One of the best gifts we can give to ourselves and to others is to extend grace. A trauma-informed approach to care shifts from “what’s wrong with this person” to “what happened to this person”. Intervening with a trauma-informed lens must be determined and practiced. It is the recognition that a real injury is due to trauma and that probably underlies the observed behaviors. Instead of annoying yourself that you or a coworker cannot withhold information, consider that there may be difficulty with withholding information due to trauma. Human beings first react to things that are identified as dangerous. The trauma requires special attention to this detail. Relationships can be disrupted. Withdrawal can occur. The traumatization leads to a constant search for danger or the fall of the other shoe.
Self-management is a crucial part of dealing with stress triggered by trauma. Give yourself permission to step back and breathe. Acknowledge what’s going on. Validate it. Ask and extend compassion. Then make a thoughtful decision on how best to move forward. Create safe spaces in the physical, social, psychological and moral areas of your life.

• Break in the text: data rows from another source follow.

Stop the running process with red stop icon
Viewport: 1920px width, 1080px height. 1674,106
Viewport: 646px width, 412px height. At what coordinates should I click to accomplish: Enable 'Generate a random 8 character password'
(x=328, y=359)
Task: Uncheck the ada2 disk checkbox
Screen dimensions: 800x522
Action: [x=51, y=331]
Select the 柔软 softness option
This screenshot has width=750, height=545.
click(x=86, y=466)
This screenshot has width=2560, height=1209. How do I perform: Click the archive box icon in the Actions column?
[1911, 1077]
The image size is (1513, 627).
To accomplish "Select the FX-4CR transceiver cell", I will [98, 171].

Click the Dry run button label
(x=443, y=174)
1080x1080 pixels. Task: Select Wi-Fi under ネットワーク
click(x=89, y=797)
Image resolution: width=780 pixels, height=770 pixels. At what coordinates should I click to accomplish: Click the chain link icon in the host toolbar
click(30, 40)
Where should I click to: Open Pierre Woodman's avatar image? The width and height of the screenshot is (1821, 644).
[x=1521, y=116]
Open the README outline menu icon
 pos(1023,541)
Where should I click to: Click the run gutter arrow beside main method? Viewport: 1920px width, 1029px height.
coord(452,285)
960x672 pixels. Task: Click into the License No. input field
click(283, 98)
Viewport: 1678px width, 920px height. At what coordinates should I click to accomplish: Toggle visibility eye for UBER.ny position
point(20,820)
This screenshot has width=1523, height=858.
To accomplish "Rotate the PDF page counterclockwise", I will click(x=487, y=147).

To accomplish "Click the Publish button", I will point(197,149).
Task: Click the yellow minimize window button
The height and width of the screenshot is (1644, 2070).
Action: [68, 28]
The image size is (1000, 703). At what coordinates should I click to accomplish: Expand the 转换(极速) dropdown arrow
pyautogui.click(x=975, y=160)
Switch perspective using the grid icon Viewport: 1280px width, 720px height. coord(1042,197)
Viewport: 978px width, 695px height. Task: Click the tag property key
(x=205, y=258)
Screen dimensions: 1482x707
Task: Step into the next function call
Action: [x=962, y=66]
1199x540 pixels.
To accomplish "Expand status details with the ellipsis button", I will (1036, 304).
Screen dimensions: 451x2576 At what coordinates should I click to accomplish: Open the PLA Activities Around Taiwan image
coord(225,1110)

The advice I often give to clients is to make a commitment to personal care plans. Quite often people put themselves last on their calendars. Days turn into weeks and weeks into months. It is as if the self-care plan is actually a placeholder for an appointment to meet the needs of everyone else. There has to be a change in thinking that personal care is expendable. It’s not. These two long years have shown an increased need to zealously keep the time necessary to look after one’s well-being. Do it for yourself. Do it for those you love. Encourage those in your sphere of influence to take a look at all the resources available to deal with trauma. Employers, encourage a trauma-informed approach to care in the workplace. There are models that embed this into the very fabric of an organization.
It is an investment worth making. In fact, it is an issue that is more critical today than ever before.
Dr. Kimberly A. Luse is Founder and President of Strategic Ethical Solutions International.